## What is needed
Begin at the line containing "[Contacte] (331, 15)" in the data below and go on through the line containing "Contacte (195, 756)", repeating each line exactly; include both ends and no other line.

## Collected data entries
*** Block opens ***

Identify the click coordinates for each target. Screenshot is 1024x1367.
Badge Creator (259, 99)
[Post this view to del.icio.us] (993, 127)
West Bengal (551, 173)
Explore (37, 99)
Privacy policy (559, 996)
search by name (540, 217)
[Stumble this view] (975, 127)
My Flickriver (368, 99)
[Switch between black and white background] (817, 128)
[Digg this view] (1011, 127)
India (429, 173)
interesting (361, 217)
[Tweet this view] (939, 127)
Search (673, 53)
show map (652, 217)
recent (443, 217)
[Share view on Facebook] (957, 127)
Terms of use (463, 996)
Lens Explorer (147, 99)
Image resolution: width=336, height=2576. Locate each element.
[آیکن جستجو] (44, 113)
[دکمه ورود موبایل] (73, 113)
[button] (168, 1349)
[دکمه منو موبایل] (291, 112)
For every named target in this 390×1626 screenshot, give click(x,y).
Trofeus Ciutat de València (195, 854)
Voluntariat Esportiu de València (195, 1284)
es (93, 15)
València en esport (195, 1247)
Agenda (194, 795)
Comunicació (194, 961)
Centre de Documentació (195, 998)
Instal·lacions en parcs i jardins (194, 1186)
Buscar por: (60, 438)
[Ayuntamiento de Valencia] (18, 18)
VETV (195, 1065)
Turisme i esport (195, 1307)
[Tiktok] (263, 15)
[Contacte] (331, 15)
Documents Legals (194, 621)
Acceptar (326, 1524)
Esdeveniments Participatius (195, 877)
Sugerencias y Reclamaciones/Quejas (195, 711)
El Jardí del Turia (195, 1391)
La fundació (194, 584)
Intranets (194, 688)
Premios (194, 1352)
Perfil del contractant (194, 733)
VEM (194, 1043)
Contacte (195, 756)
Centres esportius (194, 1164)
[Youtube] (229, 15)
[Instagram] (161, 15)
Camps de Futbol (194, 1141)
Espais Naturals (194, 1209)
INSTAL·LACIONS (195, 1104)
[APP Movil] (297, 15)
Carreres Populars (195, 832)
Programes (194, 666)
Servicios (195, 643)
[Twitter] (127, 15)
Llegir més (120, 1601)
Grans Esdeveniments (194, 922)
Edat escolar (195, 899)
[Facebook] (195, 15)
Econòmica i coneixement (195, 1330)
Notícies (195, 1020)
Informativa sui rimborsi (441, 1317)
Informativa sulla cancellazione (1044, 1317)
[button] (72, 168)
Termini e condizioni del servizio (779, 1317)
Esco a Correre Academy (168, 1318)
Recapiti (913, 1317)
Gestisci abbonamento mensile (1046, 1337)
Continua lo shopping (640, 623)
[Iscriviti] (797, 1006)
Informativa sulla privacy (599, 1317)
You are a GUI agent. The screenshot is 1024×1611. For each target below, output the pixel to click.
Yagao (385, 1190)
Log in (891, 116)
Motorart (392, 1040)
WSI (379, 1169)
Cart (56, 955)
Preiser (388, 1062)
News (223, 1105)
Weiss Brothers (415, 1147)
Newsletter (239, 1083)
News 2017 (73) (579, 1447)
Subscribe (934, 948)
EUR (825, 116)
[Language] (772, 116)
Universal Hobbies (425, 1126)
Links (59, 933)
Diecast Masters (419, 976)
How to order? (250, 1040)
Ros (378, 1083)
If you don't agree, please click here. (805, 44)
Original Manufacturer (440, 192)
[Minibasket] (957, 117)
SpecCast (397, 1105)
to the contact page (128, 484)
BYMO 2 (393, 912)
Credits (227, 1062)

*** Block closes ***

## Response box
[Contacte] (331, 15)
Documents Legals (194, 621)
Acceptar (326, 1524)
Esdeveniments Participatius (195, 877)
Sugerencias y Reclamaciones/Quejas (195, 711)
El Jardí del Turia (195, 1391)
La fundació (194, 584)
Intranets (194, 688)
Premios (194, 1352)
Perfil del contractant (194, 733)
VEM (194, 1043)
Contacte (195, 756)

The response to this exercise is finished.